Apple's iPhone has been praised for its accessibility features, including screen reader audio that comes standard on the machine.

Knowing how disabled people use the Web is the first step to making the Web accessible, experts say.

At Yahoo Inc. headquarters in Silicon Valley, an "Accessibility Lab" allows programmers and developers to try various assistive technology software and hardware.

The lab's directors, Victor Tsaran and Alan Brightman, show visitors how screen reader software works, and make them try Braille keyboards, a head-controlled mouse, joy sticks, trackballs and other tools employed by disabled users to navigate the Web.

"Our goal is to make people feel more at ease with disabilities," explains Tsaran, who is blind. "And our task is to make technology work for people. Accessibility is a big, big, big, big part of that."

The lab, which opened almost two years ago, is available to Yahoo employees as well as developers from other companies.

"Our feeling is everything should be as accessible as possible," Brightman said. "Let's not compete over whether a disabled person can use your site."

Guy Thomas, of San Leandro, who has little arm movement because of a neuromuscular disability, plays a lot of games on the Internet, using a trackball and mouse stick.
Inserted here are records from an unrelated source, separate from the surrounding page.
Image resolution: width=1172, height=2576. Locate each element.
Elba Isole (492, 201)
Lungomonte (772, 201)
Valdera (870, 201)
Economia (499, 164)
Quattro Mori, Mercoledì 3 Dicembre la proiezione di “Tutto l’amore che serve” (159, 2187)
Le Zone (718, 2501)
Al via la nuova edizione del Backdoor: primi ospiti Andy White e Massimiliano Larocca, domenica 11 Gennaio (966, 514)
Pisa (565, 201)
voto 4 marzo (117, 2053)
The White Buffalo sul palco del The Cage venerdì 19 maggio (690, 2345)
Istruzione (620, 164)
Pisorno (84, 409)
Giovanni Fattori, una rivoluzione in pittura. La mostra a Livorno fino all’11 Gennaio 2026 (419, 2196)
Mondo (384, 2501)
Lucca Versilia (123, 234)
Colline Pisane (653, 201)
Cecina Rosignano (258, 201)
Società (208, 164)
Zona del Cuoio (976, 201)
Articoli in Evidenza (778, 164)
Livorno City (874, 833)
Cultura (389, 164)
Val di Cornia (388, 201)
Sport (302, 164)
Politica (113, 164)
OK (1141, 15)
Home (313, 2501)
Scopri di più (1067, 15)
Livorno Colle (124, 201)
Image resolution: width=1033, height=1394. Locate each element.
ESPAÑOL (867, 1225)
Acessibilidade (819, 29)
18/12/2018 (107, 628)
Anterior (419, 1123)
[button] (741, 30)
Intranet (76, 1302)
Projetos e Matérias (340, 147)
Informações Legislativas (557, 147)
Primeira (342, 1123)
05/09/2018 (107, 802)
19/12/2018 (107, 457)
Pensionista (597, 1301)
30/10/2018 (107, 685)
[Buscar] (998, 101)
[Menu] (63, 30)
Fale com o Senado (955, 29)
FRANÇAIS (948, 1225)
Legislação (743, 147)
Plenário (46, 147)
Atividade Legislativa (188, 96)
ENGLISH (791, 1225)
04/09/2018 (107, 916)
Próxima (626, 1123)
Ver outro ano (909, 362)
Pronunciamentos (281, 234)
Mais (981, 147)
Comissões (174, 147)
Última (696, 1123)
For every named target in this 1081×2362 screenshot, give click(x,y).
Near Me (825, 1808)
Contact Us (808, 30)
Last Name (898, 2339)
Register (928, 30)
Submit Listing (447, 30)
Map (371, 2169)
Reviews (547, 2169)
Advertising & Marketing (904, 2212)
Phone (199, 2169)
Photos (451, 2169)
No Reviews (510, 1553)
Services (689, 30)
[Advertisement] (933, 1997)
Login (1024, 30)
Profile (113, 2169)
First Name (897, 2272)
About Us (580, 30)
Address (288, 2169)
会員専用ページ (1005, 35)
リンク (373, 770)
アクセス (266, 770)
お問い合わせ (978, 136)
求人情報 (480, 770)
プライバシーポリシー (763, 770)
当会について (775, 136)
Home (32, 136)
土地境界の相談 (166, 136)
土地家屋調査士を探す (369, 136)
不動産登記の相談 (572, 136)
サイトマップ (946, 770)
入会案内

He said there are some games that have made adaptations for otherwise challenging moves, such as hitting one key while holding down another. Those improvements, he said, are essential to letting him enjoy the new games on the Web.

"When you're playing a game, it's one of the few places you don't have to be disabled. You're just a guy, playing a game," he said. "But if you run into an obstacle, it's the same as if I was on a basketball court unable to throw a ball to the hoop."

Experts say accessibility features make a better Internet for all.

For example, the ability to zoom in on a map or magnify font was conceived for people with low vision but it's helpful for anyone.

"It's like sidewalks. You build a wheelchair ramp and not only is it a better sidewalk for those users, but for strollers, luggage, delivery people," Brightman said.

Yahoo recently made upgrades to its home page to add labels that make it easier for people using screen readers to jump around the page. The Internet company also has added audio CAPTCHA image verifications for users who can neither see nor comprehend the distorted words.

Google Inc., whose programmers have used the Yahoo lab, recently introduced automatic machine-generated captions for videos on its YouTube site to make them accessible to the deaf and hearing-impaired.

"It's all about being aware," said Henry of the Web consortium. "Often if you don't know anyone with a disability, you don't think about it."